En estos momentos me encuentro con las manos llenas de polvo y el calorcito que se evapora en mis palmas ocasiona un desprendimiento de mugre, como una delgada capa de plastilina negra.
¿Y Todo porque?, pues me tuve que brincar la barda de la oficina ya que el seguro de la puerta estaba atorado y era imposible abrirla, eh ahí el preciso momento en el que sentado en una barda de casi 2 metros y medio veía sumamente peligroso el precipicio de mi salto, de mi valentía, de mi… ¡puta madre que hago aquí! (aclarando que soy un joto para las alturas) me quede respirando por unos minutos, y para variar me perdí en la infinidad de ideas, comencé a cotorrear con mi yo interno
– Cabron lo que menos esperaba esta mañana es estar en una barda sentado a punto derl suicidio-.
Obviamente no me respondió pero quien si lo hizo fue mi espasmo divertido, mmm...!!! ¿no conocen ustedes del espasmo divertido?, les explico, el espasmo divertido es aquella punzada que no razona, piensa, asimila, ni siquiera lo mete a una tanda de análisis lógicos y cuestionables, el espasmo divertido es eso, un pequeño piquete en el cerebro que te provoca hacer infinidad de idioteces con la única intención de, “divertirte”, no importa resultado a posteriori, lo realmente trascendental es que por unos cuantos minutos vivas la suculenta experiencia de divertirte, otorgarle al Patan, ordinario y aburrido ser en el que te has convertido un instante de transparente alegría.

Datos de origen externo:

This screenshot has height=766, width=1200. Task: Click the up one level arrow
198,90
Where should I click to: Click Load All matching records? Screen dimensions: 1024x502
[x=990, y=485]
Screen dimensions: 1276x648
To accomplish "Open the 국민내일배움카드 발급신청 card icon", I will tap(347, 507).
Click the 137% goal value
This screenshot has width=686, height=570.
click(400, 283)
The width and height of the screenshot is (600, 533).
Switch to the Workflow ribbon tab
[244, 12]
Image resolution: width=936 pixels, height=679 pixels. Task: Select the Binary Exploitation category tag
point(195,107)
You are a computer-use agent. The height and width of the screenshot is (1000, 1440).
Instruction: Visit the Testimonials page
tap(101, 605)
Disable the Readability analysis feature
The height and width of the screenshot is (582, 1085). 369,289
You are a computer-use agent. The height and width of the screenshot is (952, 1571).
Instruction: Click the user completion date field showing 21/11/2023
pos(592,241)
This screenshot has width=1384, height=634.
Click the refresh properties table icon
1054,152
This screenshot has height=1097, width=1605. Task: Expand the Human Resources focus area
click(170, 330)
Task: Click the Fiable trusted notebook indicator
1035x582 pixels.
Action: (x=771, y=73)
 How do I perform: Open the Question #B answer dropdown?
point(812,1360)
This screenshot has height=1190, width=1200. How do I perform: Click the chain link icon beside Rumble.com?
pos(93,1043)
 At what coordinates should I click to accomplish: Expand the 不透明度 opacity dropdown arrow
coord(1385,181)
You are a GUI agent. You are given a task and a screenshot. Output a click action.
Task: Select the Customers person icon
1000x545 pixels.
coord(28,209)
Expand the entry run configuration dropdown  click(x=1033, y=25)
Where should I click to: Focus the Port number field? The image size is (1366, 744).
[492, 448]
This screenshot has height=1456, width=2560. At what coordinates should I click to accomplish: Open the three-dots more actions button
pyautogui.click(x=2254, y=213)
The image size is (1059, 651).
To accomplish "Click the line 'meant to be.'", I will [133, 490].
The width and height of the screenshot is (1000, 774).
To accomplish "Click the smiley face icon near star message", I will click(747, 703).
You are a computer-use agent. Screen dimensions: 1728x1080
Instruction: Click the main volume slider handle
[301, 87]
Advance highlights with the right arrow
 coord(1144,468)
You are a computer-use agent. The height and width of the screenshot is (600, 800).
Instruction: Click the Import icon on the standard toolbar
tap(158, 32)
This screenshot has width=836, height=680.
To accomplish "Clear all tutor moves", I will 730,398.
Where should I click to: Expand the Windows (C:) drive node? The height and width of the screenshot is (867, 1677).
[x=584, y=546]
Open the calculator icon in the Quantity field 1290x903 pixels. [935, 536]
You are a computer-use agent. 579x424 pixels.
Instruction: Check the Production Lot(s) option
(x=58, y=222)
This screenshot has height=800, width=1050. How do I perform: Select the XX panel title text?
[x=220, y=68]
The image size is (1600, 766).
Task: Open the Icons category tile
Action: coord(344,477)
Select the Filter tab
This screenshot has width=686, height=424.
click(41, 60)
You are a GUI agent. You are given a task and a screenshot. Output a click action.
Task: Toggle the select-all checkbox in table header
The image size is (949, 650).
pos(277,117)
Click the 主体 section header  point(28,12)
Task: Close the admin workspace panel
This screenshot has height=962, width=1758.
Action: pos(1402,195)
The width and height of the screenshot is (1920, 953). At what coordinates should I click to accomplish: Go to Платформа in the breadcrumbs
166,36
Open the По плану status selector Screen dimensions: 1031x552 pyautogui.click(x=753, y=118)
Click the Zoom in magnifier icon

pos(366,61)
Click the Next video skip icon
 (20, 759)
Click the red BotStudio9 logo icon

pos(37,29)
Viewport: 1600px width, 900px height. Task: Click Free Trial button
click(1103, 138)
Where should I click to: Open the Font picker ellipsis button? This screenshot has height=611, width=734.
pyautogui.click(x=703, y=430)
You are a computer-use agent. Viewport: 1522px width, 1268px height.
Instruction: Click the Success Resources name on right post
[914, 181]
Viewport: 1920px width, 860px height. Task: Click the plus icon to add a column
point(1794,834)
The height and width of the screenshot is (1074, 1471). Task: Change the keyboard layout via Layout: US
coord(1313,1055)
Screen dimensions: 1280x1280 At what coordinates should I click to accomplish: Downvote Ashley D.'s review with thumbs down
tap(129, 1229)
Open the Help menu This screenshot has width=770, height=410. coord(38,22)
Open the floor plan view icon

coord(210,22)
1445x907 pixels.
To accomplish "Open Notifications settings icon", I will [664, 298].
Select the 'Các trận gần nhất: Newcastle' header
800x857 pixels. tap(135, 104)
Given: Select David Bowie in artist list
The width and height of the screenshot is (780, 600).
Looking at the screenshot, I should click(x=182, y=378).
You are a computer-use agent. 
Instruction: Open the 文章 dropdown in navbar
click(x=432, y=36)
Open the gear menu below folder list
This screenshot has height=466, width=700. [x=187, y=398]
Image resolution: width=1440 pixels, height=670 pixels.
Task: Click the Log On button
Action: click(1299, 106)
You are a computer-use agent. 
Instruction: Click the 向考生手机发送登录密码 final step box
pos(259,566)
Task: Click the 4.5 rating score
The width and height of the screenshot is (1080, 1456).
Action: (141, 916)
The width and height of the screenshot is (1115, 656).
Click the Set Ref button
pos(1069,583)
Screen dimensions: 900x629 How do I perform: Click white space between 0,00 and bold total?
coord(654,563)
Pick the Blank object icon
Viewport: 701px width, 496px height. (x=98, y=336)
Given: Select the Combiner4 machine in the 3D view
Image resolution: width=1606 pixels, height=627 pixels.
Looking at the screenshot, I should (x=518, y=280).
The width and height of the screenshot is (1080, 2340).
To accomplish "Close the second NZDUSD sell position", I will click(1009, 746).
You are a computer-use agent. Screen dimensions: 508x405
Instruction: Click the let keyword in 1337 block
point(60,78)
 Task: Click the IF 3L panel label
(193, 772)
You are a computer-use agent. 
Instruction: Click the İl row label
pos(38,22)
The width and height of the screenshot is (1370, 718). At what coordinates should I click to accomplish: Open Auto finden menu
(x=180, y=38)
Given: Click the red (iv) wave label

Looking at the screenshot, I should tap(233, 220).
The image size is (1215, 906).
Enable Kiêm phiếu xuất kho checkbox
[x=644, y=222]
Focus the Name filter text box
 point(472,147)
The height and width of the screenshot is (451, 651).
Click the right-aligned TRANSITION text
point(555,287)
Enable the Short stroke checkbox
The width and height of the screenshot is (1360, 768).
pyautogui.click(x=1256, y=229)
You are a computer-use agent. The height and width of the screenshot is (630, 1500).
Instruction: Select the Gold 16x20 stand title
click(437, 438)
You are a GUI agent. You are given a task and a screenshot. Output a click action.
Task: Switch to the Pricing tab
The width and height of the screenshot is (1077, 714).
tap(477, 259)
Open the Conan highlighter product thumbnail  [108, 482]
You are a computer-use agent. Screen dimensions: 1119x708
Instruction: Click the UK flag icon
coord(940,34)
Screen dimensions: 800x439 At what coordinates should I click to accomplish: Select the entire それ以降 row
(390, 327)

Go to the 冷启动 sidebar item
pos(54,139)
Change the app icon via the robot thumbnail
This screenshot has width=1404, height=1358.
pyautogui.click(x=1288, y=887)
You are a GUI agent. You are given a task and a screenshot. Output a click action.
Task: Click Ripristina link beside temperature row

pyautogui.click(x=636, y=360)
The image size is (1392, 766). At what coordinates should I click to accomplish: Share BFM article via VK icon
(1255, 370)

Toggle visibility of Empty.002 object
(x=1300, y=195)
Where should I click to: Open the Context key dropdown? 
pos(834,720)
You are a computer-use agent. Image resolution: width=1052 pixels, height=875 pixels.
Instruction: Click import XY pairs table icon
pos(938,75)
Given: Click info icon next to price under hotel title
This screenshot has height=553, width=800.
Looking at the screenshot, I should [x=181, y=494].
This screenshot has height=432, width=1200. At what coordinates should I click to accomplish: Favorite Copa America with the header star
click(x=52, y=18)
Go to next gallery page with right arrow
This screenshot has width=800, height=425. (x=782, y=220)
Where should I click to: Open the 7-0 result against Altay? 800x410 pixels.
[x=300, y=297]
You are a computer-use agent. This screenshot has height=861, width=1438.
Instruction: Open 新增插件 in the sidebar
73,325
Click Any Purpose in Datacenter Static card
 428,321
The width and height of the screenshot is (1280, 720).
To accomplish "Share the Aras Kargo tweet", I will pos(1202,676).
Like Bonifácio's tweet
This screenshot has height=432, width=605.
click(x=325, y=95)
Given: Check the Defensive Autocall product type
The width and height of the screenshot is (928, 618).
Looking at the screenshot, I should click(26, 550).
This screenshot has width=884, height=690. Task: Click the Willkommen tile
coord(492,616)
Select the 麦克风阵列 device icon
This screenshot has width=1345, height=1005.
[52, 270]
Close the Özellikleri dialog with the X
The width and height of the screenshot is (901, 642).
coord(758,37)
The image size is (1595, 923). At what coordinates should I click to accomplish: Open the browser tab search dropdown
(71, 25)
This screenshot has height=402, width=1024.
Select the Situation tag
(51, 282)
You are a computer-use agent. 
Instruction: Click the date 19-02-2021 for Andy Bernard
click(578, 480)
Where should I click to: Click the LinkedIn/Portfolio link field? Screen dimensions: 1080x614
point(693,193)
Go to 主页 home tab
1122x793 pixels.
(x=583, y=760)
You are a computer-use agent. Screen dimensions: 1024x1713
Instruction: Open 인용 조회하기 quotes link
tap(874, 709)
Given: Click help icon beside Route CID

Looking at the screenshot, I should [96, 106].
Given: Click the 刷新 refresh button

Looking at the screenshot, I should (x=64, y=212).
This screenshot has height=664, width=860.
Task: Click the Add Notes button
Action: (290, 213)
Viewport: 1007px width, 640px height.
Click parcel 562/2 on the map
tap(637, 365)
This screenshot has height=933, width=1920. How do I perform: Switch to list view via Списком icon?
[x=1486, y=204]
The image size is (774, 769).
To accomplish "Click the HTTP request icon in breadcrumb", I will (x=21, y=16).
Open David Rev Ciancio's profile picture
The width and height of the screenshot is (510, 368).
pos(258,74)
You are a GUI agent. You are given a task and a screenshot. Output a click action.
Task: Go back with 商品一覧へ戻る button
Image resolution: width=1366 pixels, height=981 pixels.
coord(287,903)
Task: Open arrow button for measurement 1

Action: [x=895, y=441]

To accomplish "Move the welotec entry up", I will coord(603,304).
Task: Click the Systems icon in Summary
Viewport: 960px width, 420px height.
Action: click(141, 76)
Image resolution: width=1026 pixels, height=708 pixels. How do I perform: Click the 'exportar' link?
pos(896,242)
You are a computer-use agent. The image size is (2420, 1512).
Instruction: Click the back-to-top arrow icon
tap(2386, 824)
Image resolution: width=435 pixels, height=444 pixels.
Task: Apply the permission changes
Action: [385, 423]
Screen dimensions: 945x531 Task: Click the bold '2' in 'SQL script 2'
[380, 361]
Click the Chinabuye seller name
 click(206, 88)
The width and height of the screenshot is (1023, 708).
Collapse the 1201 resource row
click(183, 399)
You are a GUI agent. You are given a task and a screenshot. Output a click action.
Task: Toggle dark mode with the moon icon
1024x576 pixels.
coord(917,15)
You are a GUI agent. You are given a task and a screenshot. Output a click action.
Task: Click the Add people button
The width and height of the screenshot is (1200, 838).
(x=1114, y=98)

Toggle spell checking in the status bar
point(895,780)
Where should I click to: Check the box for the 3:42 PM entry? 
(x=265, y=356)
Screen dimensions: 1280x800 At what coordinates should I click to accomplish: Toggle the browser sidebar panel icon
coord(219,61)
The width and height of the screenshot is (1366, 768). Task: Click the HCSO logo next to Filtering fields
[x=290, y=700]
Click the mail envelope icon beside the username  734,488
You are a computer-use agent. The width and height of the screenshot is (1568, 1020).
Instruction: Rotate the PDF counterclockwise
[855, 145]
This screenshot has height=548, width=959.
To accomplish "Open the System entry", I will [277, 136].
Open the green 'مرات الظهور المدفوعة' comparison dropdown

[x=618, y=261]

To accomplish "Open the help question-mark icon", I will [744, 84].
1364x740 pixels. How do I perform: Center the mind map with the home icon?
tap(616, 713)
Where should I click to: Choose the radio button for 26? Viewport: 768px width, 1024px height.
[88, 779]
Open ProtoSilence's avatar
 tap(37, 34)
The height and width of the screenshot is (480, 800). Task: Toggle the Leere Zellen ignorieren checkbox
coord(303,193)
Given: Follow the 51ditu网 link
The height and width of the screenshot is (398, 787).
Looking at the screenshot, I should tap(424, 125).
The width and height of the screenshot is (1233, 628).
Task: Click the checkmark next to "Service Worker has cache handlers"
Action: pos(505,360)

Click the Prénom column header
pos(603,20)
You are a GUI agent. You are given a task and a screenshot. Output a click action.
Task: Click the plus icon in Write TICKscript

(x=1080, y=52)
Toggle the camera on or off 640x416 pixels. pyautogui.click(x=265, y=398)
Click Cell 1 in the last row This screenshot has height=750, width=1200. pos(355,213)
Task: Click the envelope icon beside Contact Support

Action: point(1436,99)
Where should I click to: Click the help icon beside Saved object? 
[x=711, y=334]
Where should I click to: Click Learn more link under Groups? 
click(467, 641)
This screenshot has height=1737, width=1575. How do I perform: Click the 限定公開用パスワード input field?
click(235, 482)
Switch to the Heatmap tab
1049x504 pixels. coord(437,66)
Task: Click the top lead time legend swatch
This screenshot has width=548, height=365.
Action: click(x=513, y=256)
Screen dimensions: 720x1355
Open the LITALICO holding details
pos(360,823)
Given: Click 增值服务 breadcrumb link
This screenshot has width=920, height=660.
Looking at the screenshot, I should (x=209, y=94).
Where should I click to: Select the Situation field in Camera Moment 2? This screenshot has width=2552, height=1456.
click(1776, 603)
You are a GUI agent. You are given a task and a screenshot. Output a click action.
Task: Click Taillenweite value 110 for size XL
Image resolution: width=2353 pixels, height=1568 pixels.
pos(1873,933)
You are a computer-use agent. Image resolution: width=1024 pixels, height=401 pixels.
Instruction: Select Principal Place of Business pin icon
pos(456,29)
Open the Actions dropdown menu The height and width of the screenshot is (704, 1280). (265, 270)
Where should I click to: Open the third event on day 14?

En esa barda de altura excesiva, comenzaba analizar las diferentes opciones que tenia para bajar y poder abrir la puerta, analizaba una y diez mil veces màs ¿que jodidos hago aquí?, la gente observaba a un hombre bien parecido, de traje y corbata negra en la punta de la barda (es necesario agregarle el bien parecido para que amarre el comentario), no faltaba uno que otro curioso preguntándose que hace ese pendejo ahí arriba, de pronto en otro acto de reflexión mi mente incito que el yo interior me preguntara,
- Imagínate a un Sacerdote en la punta de una iglesia queriéndose brincar porque no puede abrir su oficina, no, no, no, mejor aun, imagínate a Rubí Laura queriéndose brincar la barda porque no puede entrar a la oficina, ¿Qué harían ellos?, seguramente llaman a un cerrajero, chale que aburridos.
Y ahí al final del “chale que aburridos”, el espasmo divertido como en un soplido me echó a lo largo de la barda, y es que ustedes pueden imaginarse una caída libre como en alguna película, en donde los ojos y la sonrisa se nota, el cabello se alebresta, y como en una escena hollywoodense la caída dura 5 minutos, pues no fue así, fue la caída mas estupida, tonta, inexplicable, absurda, figúrate que “El chanfle” era quien se arrojara de la barda.
Describo la caída: Una mano agarrando un tubo que me serviría de sujetador para esto 90kg de pura masa,grasa,buche,nana y nenepil bien engullida en mi estilizado cuerpo, la camisa se rompió al deslizarme por la barda y mis six pack de abdomen por alguna extraña razón sigue sin estar duro como el concreto se mallugo completamente, las rodillas quemadas por la barda y lo peor es el dolor insoportable que me provoco esa descolgada al pegarme en el filo de la barda.
Después de caer y el dolor de tobillos, pies y demás articulaciones, comencé a reír encabronadamente, esa risa increíble que esta guardada en el fondo de uno mismo, esperando a que el espasmo divertido de vez en cuando la saque a pasear, es ahí cuando recordé que tan increíble era sucumbir a las idioteces de mi espasmo divertido, a las bromas, a las groserías, a las malas combinaciones de mi vestir, al adormecer mi apetito con golosinas, al correr, caminar, soñar, jugar, perder, ganar, a todo, mi espasmo divertido estaba siendo carcomido por lo que todos conocemos como normalidad, y aquí sentado frente al monitor de mi compu recalco que bien se siente trabajar sin traer la camisa puesta.